AG Clarkson is gone, but his high-priced anti-union crusade with Trump lawyer drags on

Perhaps William Consovoy dreams of doing better than the IRS in squeezing money out of Donald Trump.

If not, Consovoy is never going to be compensated for his valiant legal efforts to hide the Trump tax returns from voters.

Consovoy, who didn’t get anywhere with his legal claim that a sitting president could murder someone and remain above the law until becoming a former president, is back before the U.S. Supreme Court saying Trump’s finances are a state secret that should be kept from voters.

Unofficially, there is little to hide. Trump paid $750 in taxes in 2016 and 2017, thanks to loopholes and an empire swamped with losses and a mountain of personal debt, according to the New York Times.

We don’t know how much Consovoy is charging Trump, but if Trump is really as broke as he claims to be to the IRS, then maybe the president qualifies for Consovoy’s Alaska discount of $600 an hour, not the usual $950 per hour.

But not to worry. At least Trump’s Washington, D.C. lawyer has a steady source of income from the state of Alaska, thanks to the generosity of former Attorney General Kevin Clarkson and Gov. Mike Dunleavy.

Clyde “Ed” Sniffen Jr., who is acting as attorney general, should have canceled the contract with Consovoy, but he hasn’t. He also hasn’t explained where the money is coming from to fulfill the contract, given that the Legislature blocked it.

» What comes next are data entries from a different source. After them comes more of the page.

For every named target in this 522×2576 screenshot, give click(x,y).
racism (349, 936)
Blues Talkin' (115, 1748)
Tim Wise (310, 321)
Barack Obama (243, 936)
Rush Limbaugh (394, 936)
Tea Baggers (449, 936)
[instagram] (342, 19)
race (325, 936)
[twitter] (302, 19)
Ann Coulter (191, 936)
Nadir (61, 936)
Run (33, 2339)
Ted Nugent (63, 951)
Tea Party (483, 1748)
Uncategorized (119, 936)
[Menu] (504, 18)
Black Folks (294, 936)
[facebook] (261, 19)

The Legislature put a $20,000 limit on hiring lawyers to push the Clarkson anti-labor crusade, but Dunleavy vetoed the language, leading Anchorage Rep. Andy Josephson to contend that there is no money to legally spend on Consovoy.

Sniffen, who became acting AG when the former general texted himself out of a job, is still paying Consovoy for the faltering Clarkson-Dunleavy legal crusade against Alaska state employees.

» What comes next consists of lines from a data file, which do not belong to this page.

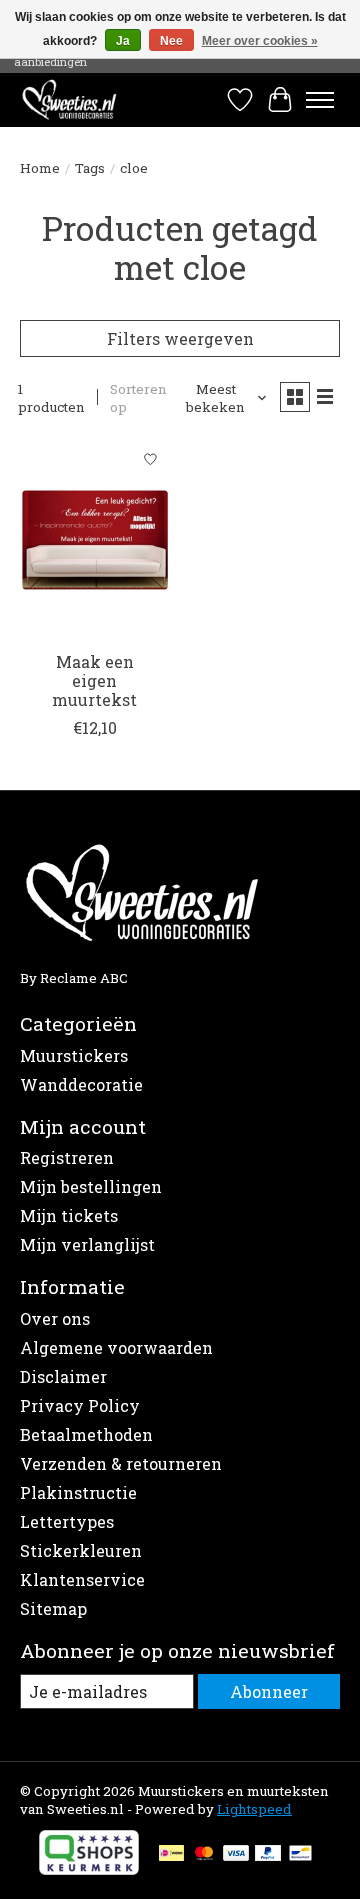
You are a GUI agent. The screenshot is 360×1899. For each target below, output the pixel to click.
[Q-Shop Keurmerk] (89, 1868)
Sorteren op (138, 398)
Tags (90, 168)
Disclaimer (63, 1376)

The acting general claimed to legislators early this year that the man he called “General Clarkson” wanted Consovoy because he needed first-rate advice for his anti-union campaign.

The latest first-rate advice from Consovoy is this pretentious filing with the Ninth Circuit Court of Appeals that portrays the former general as a sharp legal strategist, creator of a novel interpretation of the so-called Janus decision that has fallen flat in court after court.

In the Janus case, the U.S. Supreme Court ruled that those who are not union members can’t be required to pay an “agency fee” as a substitute for union dues. Clarkson claimed to know that the Supreme Court really wanted to make a broader ruling that applied to union members, allowing them to stop paying dues whenever they wanted, instead of once a year.

Apparently at state expense, Consovoy wrote a friend-of-the-court document for Sniffen that was filed with the Ninth Circuit. It shows the crusade is collapsing.

A three-judge panel of the appeals court did great damage to the Clarkson crusade last month. Clarkson and now Sniffen are using state funds to have Consovoy claim this is a First Amendment case, when it obviously is not.

The court said that the state of Washington and the union did not violate the First Amendment rights of workers by collecting dues that the workers had voluntarily promised to pay. The ruling would apply to Alaska unless it is overturned.

The Dunleavy administration has never said why it hired Trump’s lawyer to handle the crusade, a matter that could have been lost for next to nothing by any of the 160 civil division attorneys already on the state payroll.

I thought that perhaps Clarkson was looking for his next job, trying to boost his national reputation or maybe it was part of the Dunleavy pattern to copy Trump in every way possible.

Clarkson gave Trump’s personal lawyer a no-bid $50,000 contract at first to champion Clarkson’s claims. Clarkson doubled the contract to $100,000 and then added a separate $600,000 contract for his favorite Trump lawyer.

Of the $600,000, the state has so far spent $355,000, according to the attorney general’s office.

The $245,000 that has not been spent can still be saved by Sniffen and be put toward another debt the state has to pay because of the former general.

Clarkson illegally managed to delay the recall campaign last year by inventing bogus arguments that the Alaska courts rejected.

The state lost the recall case and has been ordered to pay the Dunleavy recall effort $190,000 to compensate for what it took to respond to Clarkson’s illegal claims.

Both the anti-union crusade and the recall court bill are the product of Clarkson’s bad legal advice.